THE PRIMITIVE LOVER
starring Constance Talmadge, Harrison Ford and Kenneth Harlan
PHOTOPLAY
July 1922
Constance Talmadge has been under-rated.
She's such a nice kid you can't help liking her; and you thihnk how easy it must be to get up there on the screen and just act natural. "Be yourself, Connie," you can hear her directors counselling. "They like you that way; besides, it saves you the trouble of having to act."
It seems to us that, no matter how cunning and coy Constance is in private life, if such a popular young person has such a thing, she must have to exercise considerable ingenuity to carry her spontaneous fun into the studios with her. She always acts as if she were doing this sort of thing for a lark. That she succeeds in making you think her comedy is unpremeditated, especially in this rather improbable story, is a good wholesome sign that the younger Talmadge is progressing all the time.

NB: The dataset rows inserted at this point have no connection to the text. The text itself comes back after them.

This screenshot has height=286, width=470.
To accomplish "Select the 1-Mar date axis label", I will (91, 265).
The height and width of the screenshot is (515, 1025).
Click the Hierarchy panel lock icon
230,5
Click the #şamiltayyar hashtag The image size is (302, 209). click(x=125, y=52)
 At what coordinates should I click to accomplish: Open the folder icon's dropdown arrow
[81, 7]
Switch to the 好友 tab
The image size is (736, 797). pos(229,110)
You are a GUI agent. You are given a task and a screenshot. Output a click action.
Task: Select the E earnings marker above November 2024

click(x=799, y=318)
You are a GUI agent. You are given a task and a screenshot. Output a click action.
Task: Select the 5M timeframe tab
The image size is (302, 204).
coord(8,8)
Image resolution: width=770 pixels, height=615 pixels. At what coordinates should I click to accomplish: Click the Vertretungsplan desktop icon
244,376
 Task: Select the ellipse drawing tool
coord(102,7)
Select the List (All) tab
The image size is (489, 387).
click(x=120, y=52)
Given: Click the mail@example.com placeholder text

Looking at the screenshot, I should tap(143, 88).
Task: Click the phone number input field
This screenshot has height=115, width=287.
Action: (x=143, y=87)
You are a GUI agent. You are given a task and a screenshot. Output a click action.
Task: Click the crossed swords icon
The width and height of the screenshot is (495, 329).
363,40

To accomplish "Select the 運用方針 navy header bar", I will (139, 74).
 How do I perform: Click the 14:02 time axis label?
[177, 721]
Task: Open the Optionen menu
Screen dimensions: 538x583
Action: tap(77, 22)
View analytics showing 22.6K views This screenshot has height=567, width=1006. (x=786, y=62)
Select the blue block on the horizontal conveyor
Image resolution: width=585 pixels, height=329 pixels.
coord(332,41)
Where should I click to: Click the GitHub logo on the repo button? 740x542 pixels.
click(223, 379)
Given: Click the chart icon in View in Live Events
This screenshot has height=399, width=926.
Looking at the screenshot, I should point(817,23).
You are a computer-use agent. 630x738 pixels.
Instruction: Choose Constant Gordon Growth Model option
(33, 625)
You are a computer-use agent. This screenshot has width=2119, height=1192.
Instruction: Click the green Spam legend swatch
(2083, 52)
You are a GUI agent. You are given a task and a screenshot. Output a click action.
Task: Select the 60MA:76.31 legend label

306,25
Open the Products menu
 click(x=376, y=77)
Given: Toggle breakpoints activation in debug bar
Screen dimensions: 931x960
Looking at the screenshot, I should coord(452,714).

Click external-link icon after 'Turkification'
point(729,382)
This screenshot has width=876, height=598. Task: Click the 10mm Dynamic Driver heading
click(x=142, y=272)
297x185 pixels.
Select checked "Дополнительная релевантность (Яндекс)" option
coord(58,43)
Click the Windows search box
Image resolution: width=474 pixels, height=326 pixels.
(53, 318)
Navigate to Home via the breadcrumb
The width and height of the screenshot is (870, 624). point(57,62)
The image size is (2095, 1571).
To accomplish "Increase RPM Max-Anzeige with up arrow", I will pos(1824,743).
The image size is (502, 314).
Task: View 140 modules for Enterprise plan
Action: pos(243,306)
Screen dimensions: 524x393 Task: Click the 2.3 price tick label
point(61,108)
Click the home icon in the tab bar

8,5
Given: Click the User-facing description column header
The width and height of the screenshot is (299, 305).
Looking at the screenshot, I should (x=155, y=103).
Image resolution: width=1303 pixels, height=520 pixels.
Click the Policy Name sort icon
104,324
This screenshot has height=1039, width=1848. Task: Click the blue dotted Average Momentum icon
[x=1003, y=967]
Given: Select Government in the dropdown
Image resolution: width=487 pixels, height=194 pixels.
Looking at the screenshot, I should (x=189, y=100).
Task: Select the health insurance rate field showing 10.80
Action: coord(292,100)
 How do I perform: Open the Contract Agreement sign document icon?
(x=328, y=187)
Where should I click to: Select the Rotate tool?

If you aren't too old and critical, you'll get a good stomach laugh out of this one. You may even thump your neighbor on the back in some of the scenes. Connie is pretty and funny at the same time. Harrison Ford is better than he's ever been; Kenneth Harlan, too.
THE PRIMITIVE LOVER
starring Constance Talmadge, Harrison Ford and Kenneth Harlan
MOTION PICTURE MAGAZINE
August 1922
Last we mention Constance Talmadge in "The Primitive Lover." It tells of a girl craving the romantic above all else. In spots it is amusing satire, and in others, it is far-fetched comedy. Miss Talmadge as the girl who learns that some things read better than they seem in reality is the same delightful comedienne we have always found her to be. And Harrison Ford invests with a definite charm the role of the divorced husband who is forced to prove to his ex-wife the fallacy of many of her beliefs by the means of a well-staged game.
It seems to us that "The Primitive Lover" is two or three shades better than he recent Constance Talmadge productions. Nevertheless, we are waiting anxiously for her forthcoming "East is West."